Records taken from a collection:

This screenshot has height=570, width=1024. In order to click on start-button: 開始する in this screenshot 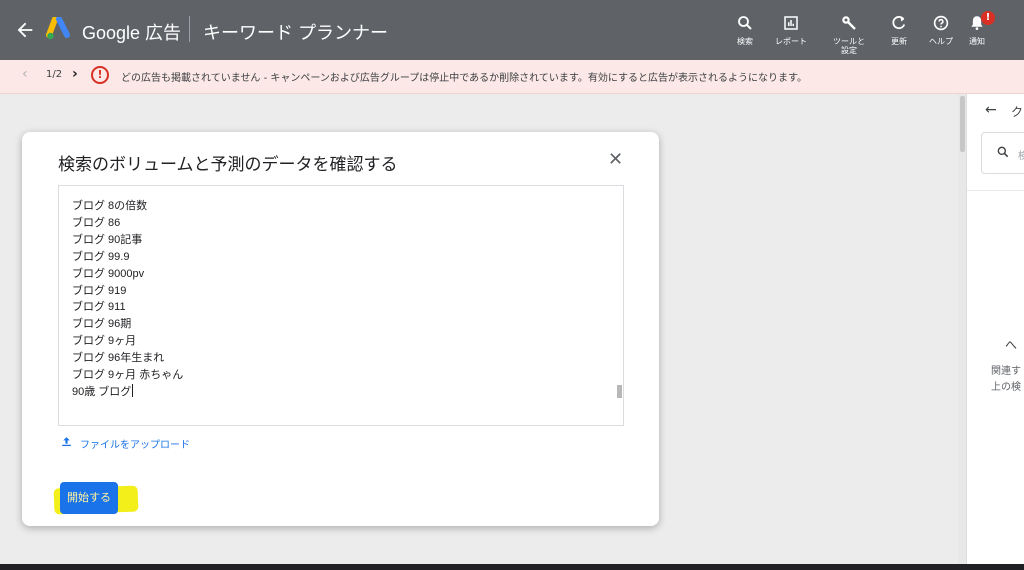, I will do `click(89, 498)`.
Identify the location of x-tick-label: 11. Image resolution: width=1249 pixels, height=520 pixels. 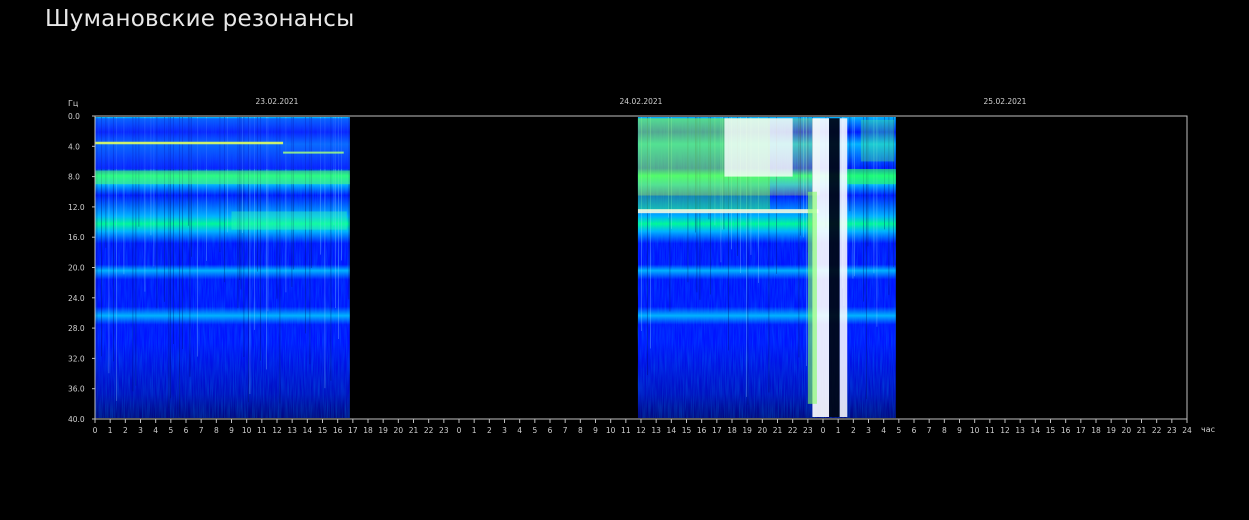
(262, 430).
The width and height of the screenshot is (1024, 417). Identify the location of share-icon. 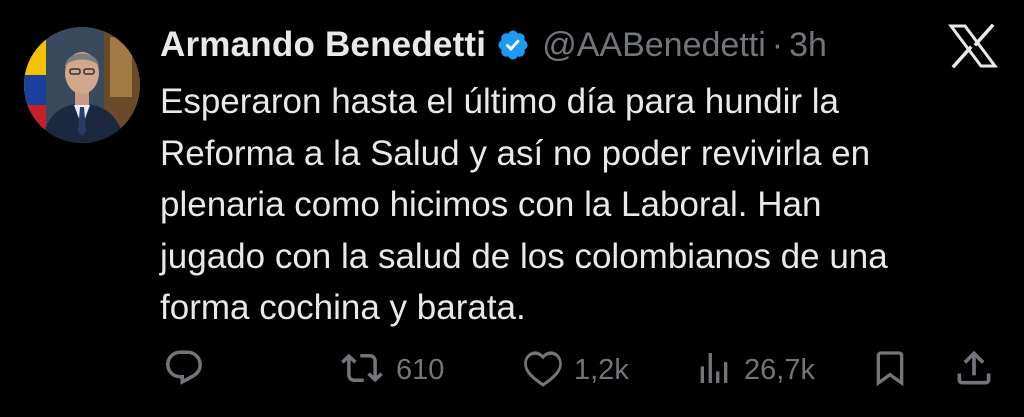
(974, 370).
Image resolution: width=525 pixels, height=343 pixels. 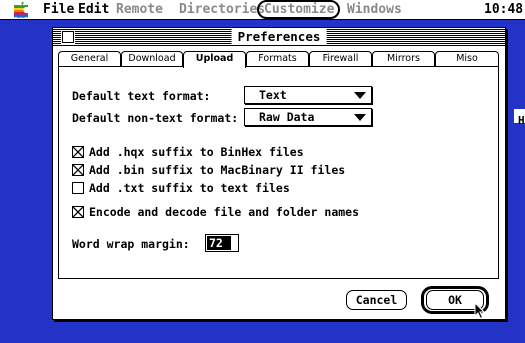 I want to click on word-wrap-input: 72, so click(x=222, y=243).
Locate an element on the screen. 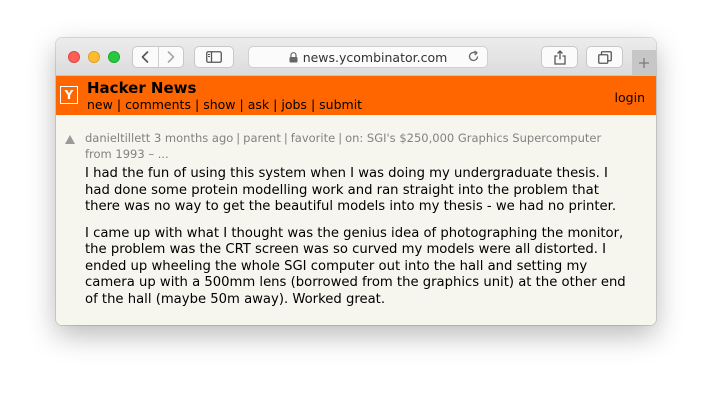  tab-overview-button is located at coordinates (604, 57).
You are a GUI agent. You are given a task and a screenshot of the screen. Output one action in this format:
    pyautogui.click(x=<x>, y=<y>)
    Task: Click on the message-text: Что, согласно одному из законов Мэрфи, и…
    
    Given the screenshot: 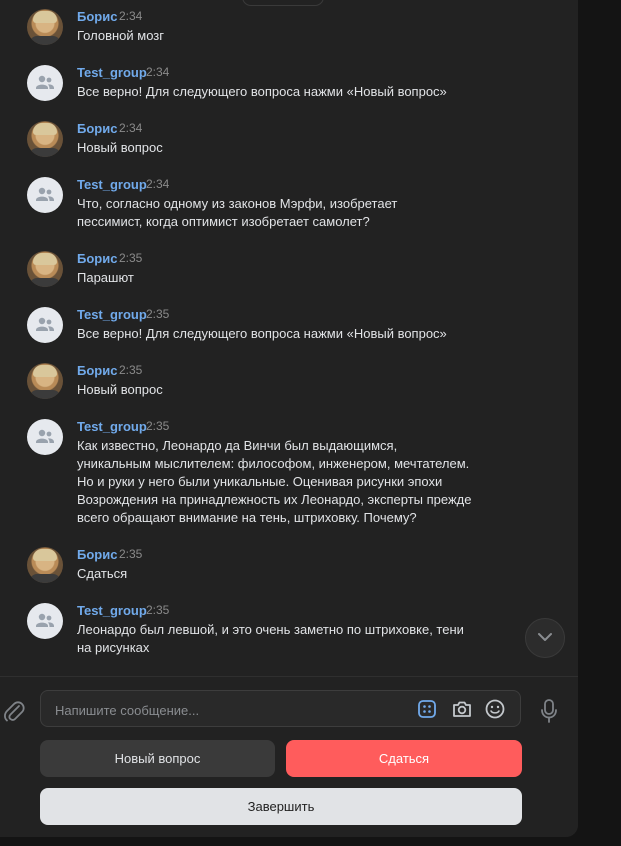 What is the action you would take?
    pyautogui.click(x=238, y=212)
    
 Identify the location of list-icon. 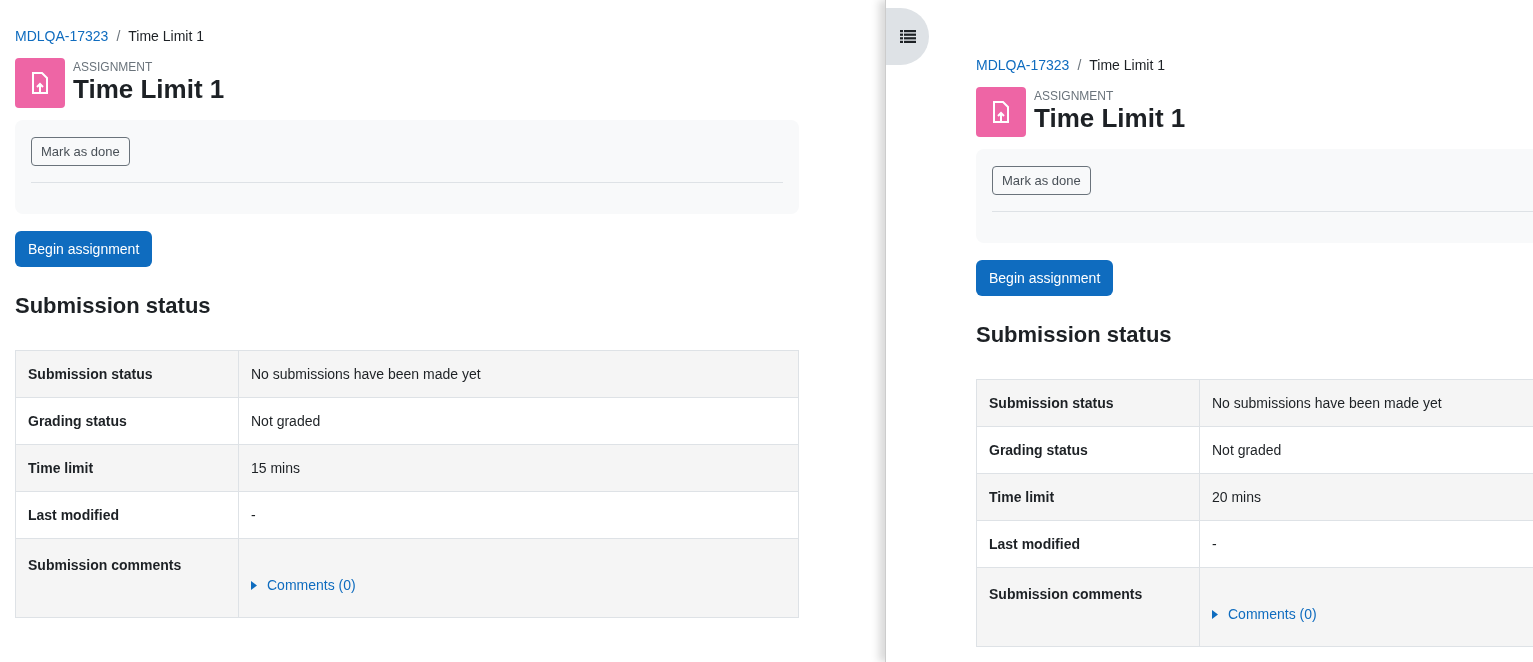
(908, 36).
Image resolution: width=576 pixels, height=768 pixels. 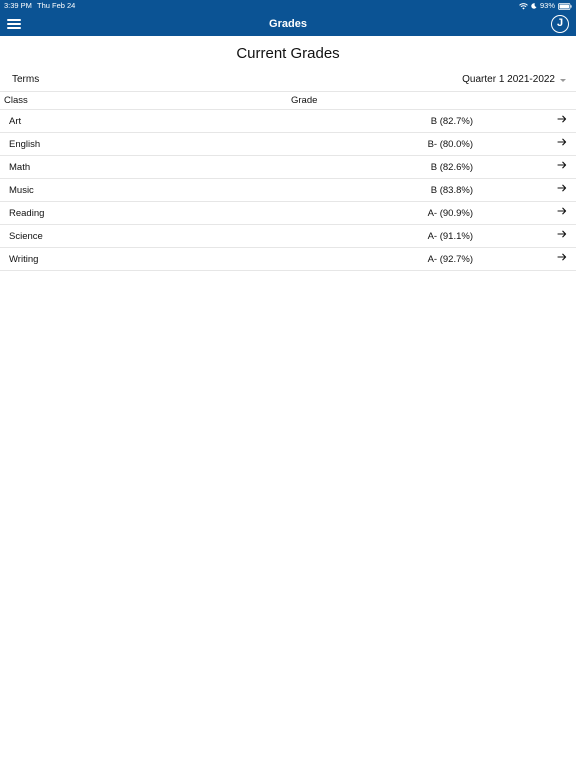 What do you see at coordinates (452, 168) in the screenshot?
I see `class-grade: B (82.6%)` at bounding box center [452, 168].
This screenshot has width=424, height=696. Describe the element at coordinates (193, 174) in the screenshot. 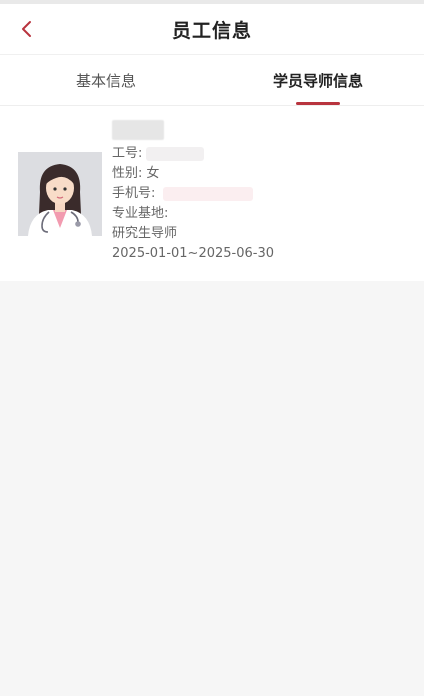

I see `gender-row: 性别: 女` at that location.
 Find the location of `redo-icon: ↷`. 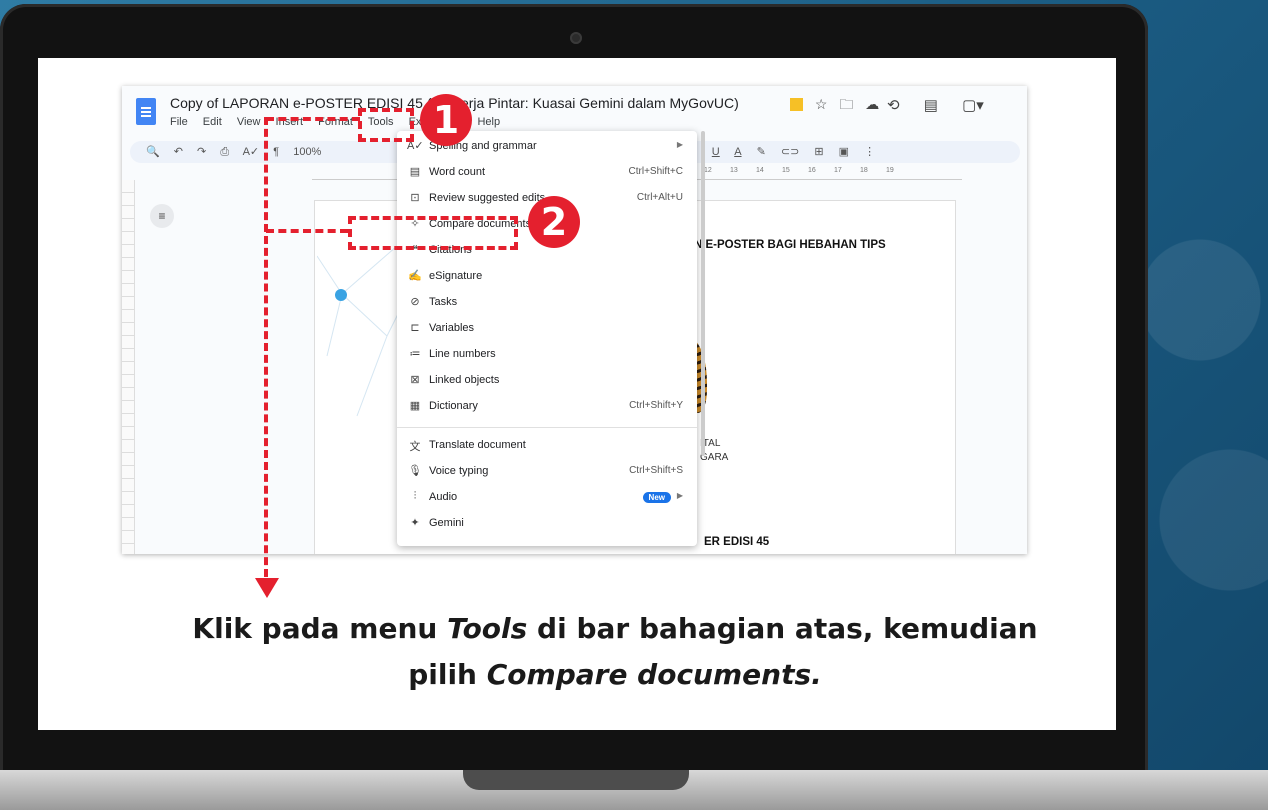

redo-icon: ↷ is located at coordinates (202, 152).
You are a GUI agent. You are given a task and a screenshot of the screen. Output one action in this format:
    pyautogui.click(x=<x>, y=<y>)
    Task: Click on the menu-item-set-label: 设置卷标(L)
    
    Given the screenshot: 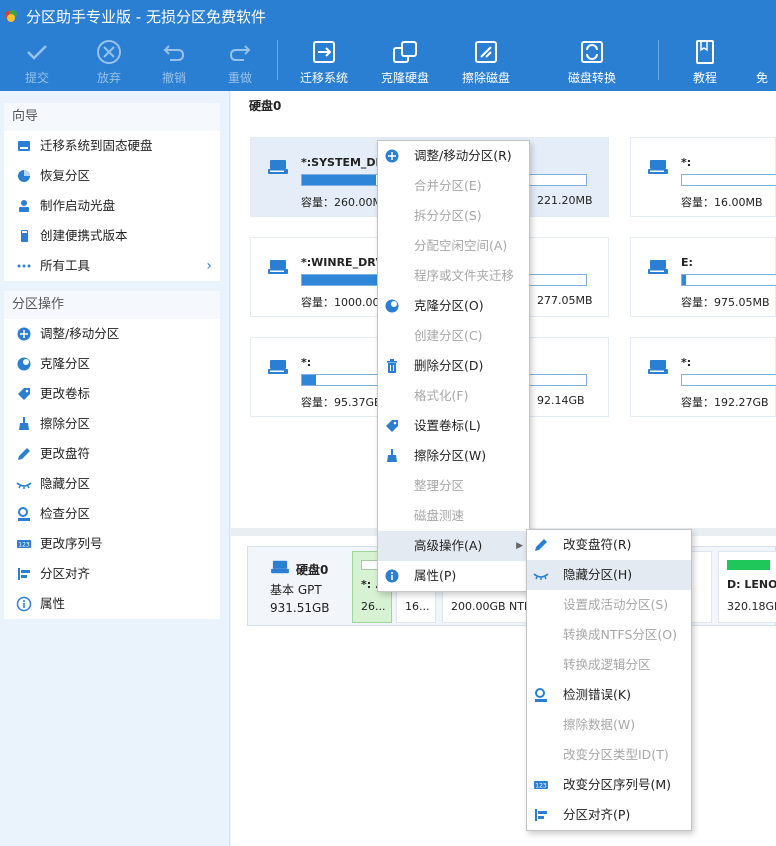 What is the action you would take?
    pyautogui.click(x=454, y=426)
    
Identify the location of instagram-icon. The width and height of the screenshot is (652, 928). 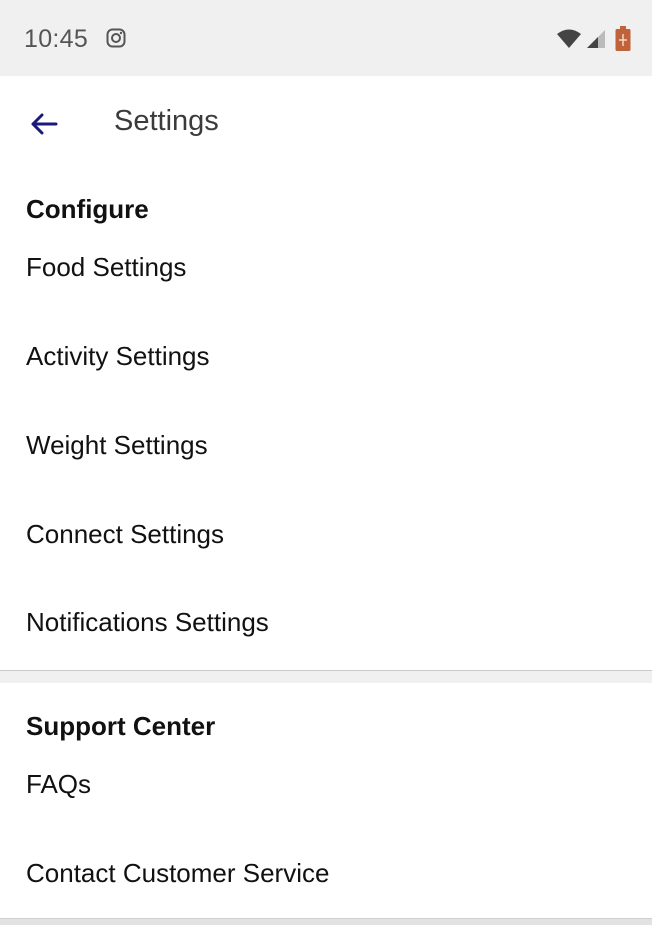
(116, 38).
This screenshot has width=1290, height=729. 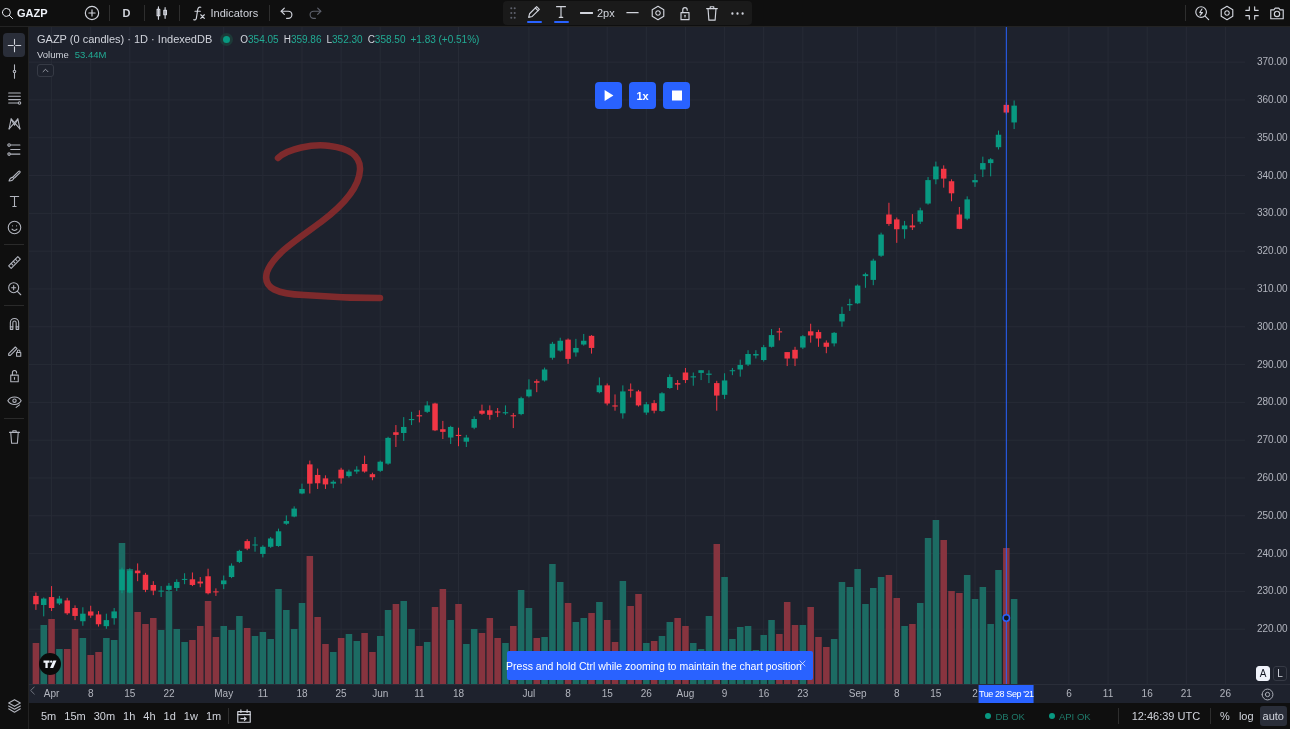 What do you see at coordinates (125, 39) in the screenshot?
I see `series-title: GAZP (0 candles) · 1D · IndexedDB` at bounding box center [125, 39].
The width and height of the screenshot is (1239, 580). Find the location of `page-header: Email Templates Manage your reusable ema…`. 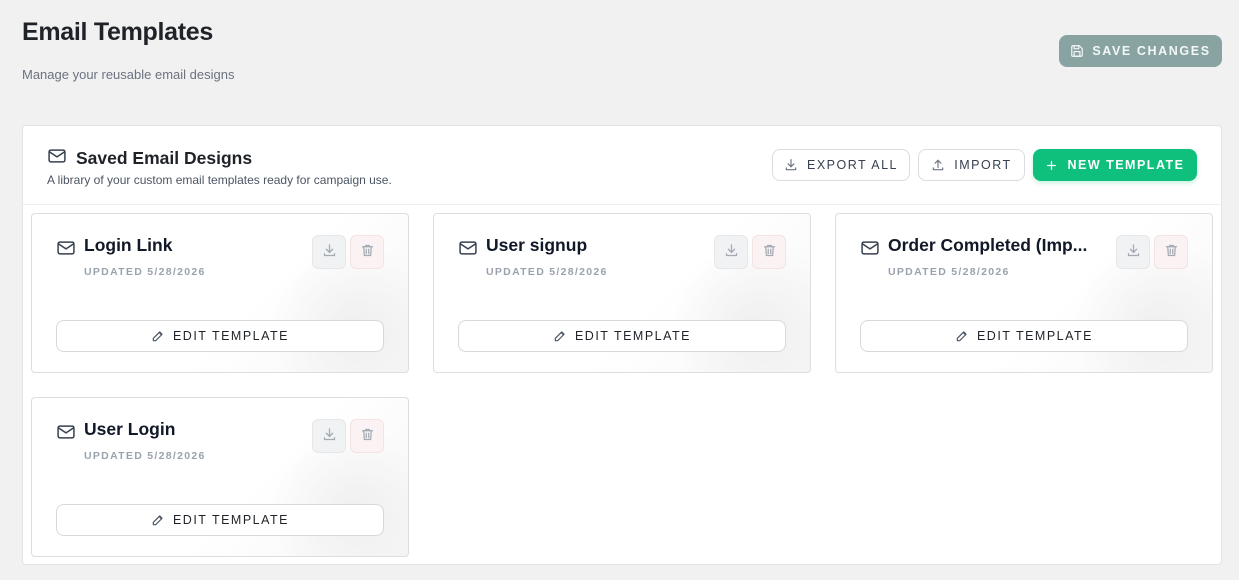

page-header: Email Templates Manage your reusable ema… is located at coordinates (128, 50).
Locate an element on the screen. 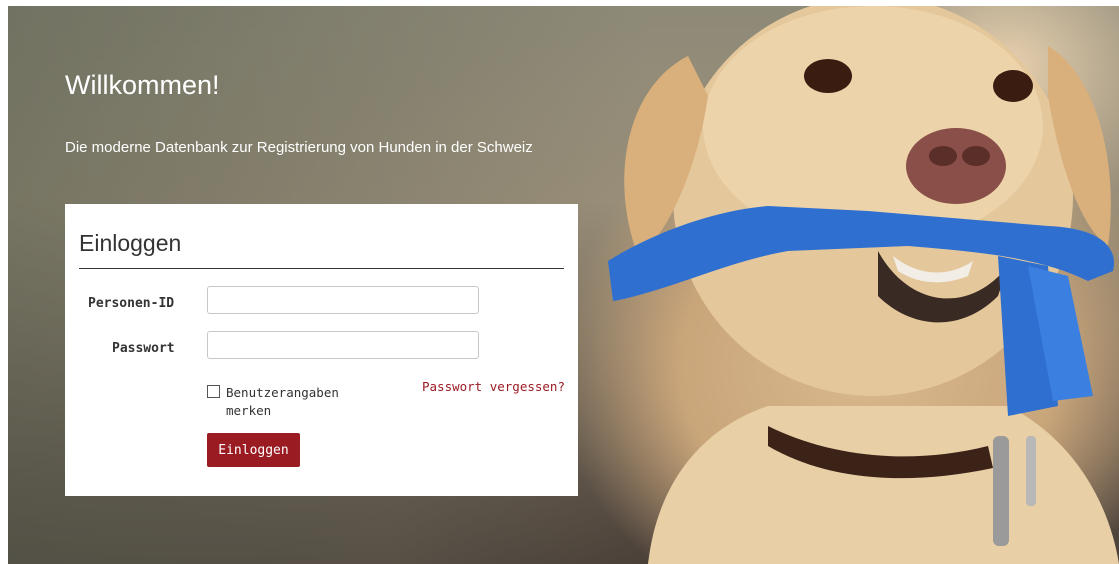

** Instructions for the task **
Render the records as a JSON list of strings, one string per line and no blank lines, starting at the line that contains "The width and height of the screenshot is (1239, 580)." and ending at the end of the records. Omit the pictures from your answer.

** Exercise result **
[
  "The width and height of the screenshot is (1239, 580). Find the location of `page-header: Email Templates Manage your reusable ema…`. ",
  "page-header: Email Templates Manage your reusable ema… is located at coordinates (128, 50).",
  "Locate an element on the screen. "
]